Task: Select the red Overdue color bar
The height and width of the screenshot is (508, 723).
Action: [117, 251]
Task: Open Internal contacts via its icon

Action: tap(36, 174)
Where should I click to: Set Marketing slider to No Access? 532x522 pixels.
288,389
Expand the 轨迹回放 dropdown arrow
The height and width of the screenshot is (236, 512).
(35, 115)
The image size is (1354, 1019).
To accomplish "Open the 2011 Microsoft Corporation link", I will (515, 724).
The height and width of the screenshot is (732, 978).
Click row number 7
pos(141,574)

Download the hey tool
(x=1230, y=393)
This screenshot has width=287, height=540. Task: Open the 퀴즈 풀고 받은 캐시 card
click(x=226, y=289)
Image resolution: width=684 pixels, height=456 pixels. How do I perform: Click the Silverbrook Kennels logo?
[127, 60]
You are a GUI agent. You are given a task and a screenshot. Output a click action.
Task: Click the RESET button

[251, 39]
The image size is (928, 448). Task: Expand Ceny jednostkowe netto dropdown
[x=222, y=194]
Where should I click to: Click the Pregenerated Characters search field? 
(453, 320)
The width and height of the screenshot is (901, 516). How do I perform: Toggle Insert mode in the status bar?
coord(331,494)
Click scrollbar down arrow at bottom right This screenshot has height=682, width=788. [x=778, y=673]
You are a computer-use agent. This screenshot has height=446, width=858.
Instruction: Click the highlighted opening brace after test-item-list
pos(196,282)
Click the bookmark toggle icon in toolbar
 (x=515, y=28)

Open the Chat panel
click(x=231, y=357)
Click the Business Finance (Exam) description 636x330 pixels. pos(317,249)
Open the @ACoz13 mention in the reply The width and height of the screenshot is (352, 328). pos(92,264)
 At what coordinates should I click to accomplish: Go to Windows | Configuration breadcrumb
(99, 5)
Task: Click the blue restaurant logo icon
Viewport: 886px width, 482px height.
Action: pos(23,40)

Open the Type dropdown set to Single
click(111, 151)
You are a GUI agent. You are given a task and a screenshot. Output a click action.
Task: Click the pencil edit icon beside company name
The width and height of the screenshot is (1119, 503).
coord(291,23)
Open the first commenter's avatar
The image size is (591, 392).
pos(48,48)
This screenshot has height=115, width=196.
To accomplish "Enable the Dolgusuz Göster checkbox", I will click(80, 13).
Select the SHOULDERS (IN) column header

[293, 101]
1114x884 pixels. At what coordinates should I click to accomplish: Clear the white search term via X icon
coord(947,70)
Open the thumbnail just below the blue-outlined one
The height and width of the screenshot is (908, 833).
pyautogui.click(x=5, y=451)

## PROBLEM TO WORK ON
Search the records above for "will". Copy each line where it is found.

## RESULT
To accomplish "Open the 2011 Microsoft Corporation link", I will (515, 724).
To accomplish "Enable the Dolgusuz Göster checkbox", I will click(80, 13).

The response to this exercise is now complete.